Casandra Data Modelling
This one covers the data modelling for next generation SAP Ariba Catalog solution— worlds largest procurement solution having 2+ billion items in its index with over 3 million updates per day.
Picking the right data model is the hardest part of using Cassandra
We need to carefully design the schema around query patterns specific to the business problem to get the best performance in Casandra. This is always a challenge for complicated data sets and queries.
Basic Modelling Principle
Cassandra is a distributed database in which data is partitioned and stored across multiple nodes within a cluster.
These are the two high-level goals for the data model:
- Spread data evenly around the cluster — The idea is to have same amount of data in every node in the cluster.
- Minimize the number of partitions read — The idea here is to read rows from as few partitions as possible.Partitions are groups of rows that share the same partition key.
Defining the data model i.e. partition key for the Ariba Catalog solution having diverse customer base across industry verticals is stimulating. Typical use cases for the query look up is based on the catalog name and the item key i.e. compound key of supplier id , item id for a particular customer
Catalog Name as the partition key
This will ensure looking up items based on the catalog name efficiently, however looking up items based on the Item key will be sub optimal as a catalog can have millions of items.
Similarly defining customer as the key will not scale well due to varied customer contents.

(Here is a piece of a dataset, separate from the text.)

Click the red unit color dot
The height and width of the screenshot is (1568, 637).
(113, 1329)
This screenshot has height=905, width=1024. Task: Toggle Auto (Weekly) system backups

Item key as the partition key
While this will definitely spread items across nodes evenly, looking up items based on the catalog name will be highly inefficient as it needs to scan multiple partitions.
Hybrid approach — Enforcing the number of partitions
In this approach, we are enforcing the data to be spread across fixed set of partitions for a particular catalog i.e. by bucketing to break the data into moderate size partitions
PRIMARY KEY ((customerId, catalogName, hash_prefix), itemkey)
hash_prefix column is a kind of bucket number i.e. itemKey modula of X. this design ensures the items in a catalog always gets partitioned in X buckets.This modelling pre dominantly enforces the catalogs items being partitioned in controlled number of partitions.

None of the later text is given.